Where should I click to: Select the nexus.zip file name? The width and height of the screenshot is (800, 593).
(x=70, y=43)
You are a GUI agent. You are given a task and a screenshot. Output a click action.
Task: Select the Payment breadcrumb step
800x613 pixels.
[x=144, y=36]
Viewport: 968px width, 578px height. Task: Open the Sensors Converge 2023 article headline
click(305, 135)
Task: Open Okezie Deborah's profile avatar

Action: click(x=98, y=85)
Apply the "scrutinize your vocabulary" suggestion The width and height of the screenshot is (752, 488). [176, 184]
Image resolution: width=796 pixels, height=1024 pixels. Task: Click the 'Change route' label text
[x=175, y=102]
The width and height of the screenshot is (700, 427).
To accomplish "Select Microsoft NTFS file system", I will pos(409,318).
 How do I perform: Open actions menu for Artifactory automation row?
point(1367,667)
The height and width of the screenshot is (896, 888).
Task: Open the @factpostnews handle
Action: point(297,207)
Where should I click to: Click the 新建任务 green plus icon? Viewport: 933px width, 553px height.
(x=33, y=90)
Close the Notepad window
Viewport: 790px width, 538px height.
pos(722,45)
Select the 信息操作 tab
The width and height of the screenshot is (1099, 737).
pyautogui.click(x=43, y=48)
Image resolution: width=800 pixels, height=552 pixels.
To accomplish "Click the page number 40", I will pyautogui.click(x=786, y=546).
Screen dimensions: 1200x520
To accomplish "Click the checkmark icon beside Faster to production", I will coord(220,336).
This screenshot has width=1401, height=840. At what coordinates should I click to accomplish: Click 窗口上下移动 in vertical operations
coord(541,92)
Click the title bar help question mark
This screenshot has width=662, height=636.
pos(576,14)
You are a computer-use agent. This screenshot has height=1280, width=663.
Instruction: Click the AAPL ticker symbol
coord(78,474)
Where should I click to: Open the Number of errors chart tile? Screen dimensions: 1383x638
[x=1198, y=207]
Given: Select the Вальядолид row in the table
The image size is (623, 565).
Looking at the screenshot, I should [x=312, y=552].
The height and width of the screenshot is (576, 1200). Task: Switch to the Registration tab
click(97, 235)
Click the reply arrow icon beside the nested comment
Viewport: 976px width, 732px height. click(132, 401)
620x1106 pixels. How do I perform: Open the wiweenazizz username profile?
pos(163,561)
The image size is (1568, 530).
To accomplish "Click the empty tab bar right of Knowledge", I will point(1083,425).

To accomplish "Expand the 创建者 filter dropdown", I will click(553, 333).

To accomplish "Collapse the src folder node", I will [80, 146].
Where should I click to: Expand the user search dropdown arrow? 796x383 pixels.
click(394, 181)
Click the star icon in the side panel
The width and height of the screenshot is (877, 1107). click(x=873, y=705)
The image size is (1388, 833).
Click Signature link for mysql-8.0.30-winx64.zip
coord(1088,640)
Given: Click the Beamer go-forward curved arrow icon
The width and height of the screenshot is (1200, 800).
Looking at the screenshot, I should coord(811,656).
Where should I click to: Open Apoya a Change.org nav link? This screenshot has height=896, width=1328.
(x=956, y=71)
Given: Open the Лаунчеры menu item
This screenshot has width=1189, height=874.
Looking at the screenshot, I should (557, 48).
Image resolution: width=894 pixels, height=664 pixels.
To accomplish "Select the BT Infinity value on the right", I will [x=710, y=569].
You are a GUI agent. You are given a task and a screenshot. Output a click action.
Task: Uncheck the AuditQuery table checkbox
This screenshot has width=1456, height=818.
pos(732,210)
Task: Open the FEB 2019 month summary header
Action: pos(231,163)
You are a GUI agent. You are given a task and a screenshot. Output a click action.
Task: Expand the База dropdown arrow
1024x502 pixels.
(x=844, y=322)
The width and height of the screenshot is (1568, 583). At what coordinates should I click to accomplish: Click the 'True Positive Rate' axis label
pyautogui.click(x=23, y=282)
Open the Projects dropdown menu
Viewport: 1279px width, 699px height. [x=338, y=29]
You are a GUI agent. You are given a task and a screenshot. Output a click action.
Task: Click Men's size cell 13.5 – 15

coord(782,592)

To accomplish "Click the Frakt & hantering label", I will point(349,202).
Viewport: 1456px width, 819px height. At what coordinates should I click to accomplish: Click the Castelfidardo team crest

◆ **What is expected**
Each record above should be repeated exactly as it appears.

◆ **Answer to this problem**
Where should I click to: Select the nexus.zip file name? The width and height of the screenshot is (800, 593).
(x=70, y=43)
You are a GUI agent. You are given a task and a screenshot. Output a click action.
Task: Select the Payment breadcrumb step
800x613 pixels.
[x=144, y=36]
Viewport: 968px width, 578px height. Task: Open the Sensors Converge 2023 article headline
click(305, 135)
Task: Open Okezie Deborah's profile avatar

Action: click(x=98, y=85)
Apply the "scrutinize your vocabulary" suggestion The width and height of the screenshot is (752, 488). [176, 184]
Image resolution: width=796 pixels, height=1024 pixels. Task: Click the 'Change route' label text
[x=175, y=102]
The width and height of the screenshot is (700, 427).
To accomplish "Select Microsoft NTFS file system", I will pos(409,318).
 How do I perform: Open actions menu for Artifactory automation row?
point(1367,667)
The height and width of the screenshot is (896, 888).
Task: Open the @factpostnews handle
Action: point(297,207)
Where should I click to: Click the 新建任务 green plus icon? Viewport: 933px width, 553px height.
(x=33, y=90)
Close the Notepad window
Viewport: 790px width, 538px height.
pos(722,45)
Select the 信息操作 tab
The width and height of the screenshot is (1099, 737).
pyautogui.click(x=43, y=48)
Image resolution: width=800 pixels, height=552 pixels.
To accomplish "Click the page number 40", I will pyautogui.click(x=786, y=546).
Screen dimensions: 1200x520
To accomplish "Click the checkmark icon beside Faster to production", I will coord(220,336).
This screenshot has width=1401, height=840. At what coordinates should I click to accomplish: Click 窗口上下移动 in vertical operations
coord(541,92)
Click the title bar help question mark
This screenshot has width=662, height=636.
pos(576,14)
You are a computer-use agent. This screenshot has height=1280, width=663.
Instruction: Click the AAPL ticker symbol
coord(78,474)
Where should I click to: Open the Number of errors chart tile? Screen dimensions: 1383x638
[x=1198, y=207]
Given: Select the Вальядолид row in the table
The image size is (623, 565).
Looking at the screenshot, I should [x=312, y=552].
The height and width of the screenshot is (576, 1200). Task: Switch to the Registration tab
click(97, 235)
Click the reply arrow icon beside the nested comment
Viewport: 976px width, 732px height. click(132, 401)
620x1106 pixels. How do I perform: Open the wiweenazizz username profile?
pos(163,561)
The image size is (1568, 530).
To accomplish "Click the empty tab bar right of Knowledge", I will point(1083,425).

To accomplish "Expand the 创建者 filter dropdown", I will click(553, 333).

To accomplish "Collapse the src folder node", I will [80, 146].
Where should I click to: Expand the user search dropdown arrow? 796x383 pixels.
click(394, 181)
Click the star icon in the side panel
The width and height of the screenshot is (877, 1107). click(x=873, y=705)
The image size is (1388, 833).
Click Signature link for mysql-8.0.30-winx64.zip
coord(1088,640)
Given: Click the Beamer go-forward curved arrow icon
The width and height of the screenshot is (1200, 800).
Looking at the screenshot, I should coord(811,656).
Where should I click to: Open Apoya a Change.org nav link? This screenshot has height=896, width=1328.
(x=956, y=71)
Given: Open the Лаунчеры menu item
This screenshot has width=1189, height=874.
Looking at the screenshot, I should (557, 48).
Image resolution: width=894 pixels, height=664 pixels.
To accomplish "Select the BT Infinity value on the right", I will [x=710, y=569].
You are a GUI agent. You are given a task and a screenshot. Output a click action.
Task: Uncheck the AuditQuery table checkbox
This screenshot has width=1456, height=818.
pos(732,210)
Task: Open the FEB 2019 month summary header
Action: pos(231,163)
You are a GUI agent. You are given a task and a screenshot. Output a click action.
Task: Expand the База dropdown arrow
1024x502 pixels.
(x=844, y=322)
The width and height of the screenshot is (1568, 583). At what coordinates should I click to accomplish: Click the 'True Positive Rate' axis label
pyautogui.click(x=23, y=282)
Open the Projects dropdown menu
Viewport: 1279px width, 699px height. [x=338, y=29]
You are a GUI agent. You are given a task and a screenshot. Output a click action.
Task: Click Men's size cell 13.5 – 15

coord(782,592)

To accomplish "Click the Frakt & hantering label", I will point(349,202).
Viewport: 1456px width, 819px height. At what coordinates should I click to accomplish: Click the Castelfidardo team crest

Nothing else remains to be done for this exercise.